**EXERCISE:**
Once you have found the line with "The image size is (1568, 740)." in the records below, retype it and every line after it to the end exactly, with no pictures and nothing more.

**INPUT MATERIAL:**
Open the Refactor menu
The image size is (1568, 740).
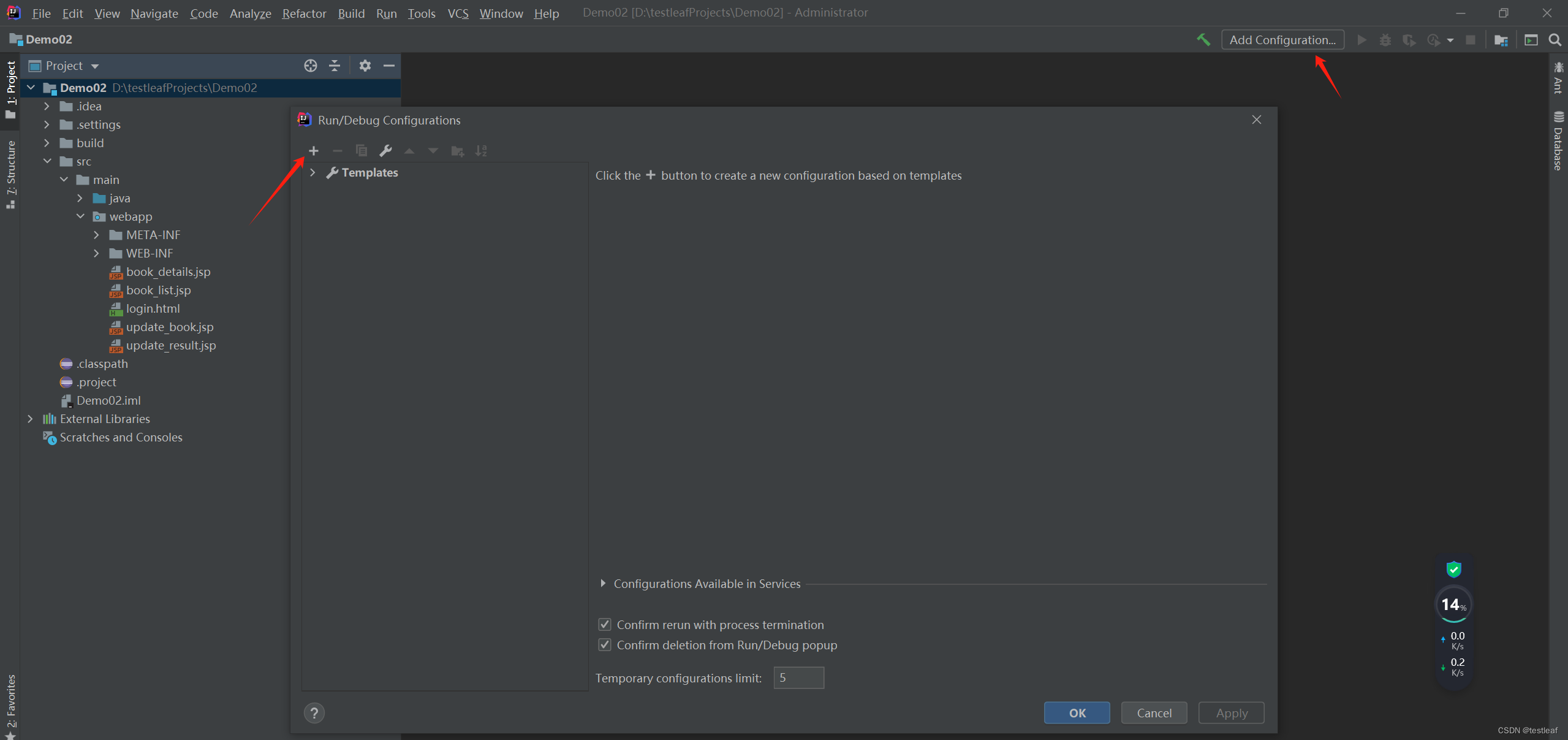303,13
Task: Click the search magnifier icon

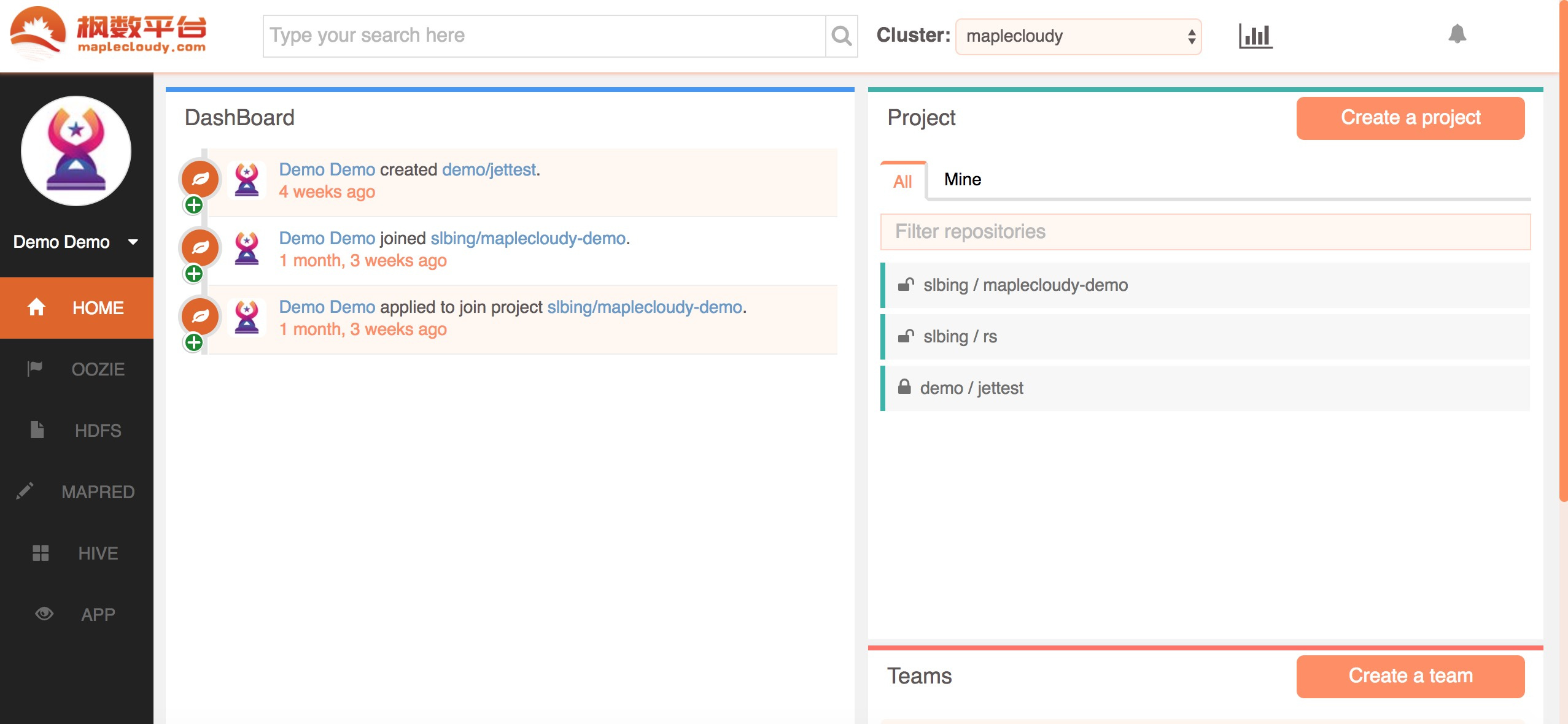Action: (841, 36)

**PROBLEM SOLUTION:**
The image size is (1568, 740).
303,13
Task: Click the search magnifier icon

Action: (841, 36)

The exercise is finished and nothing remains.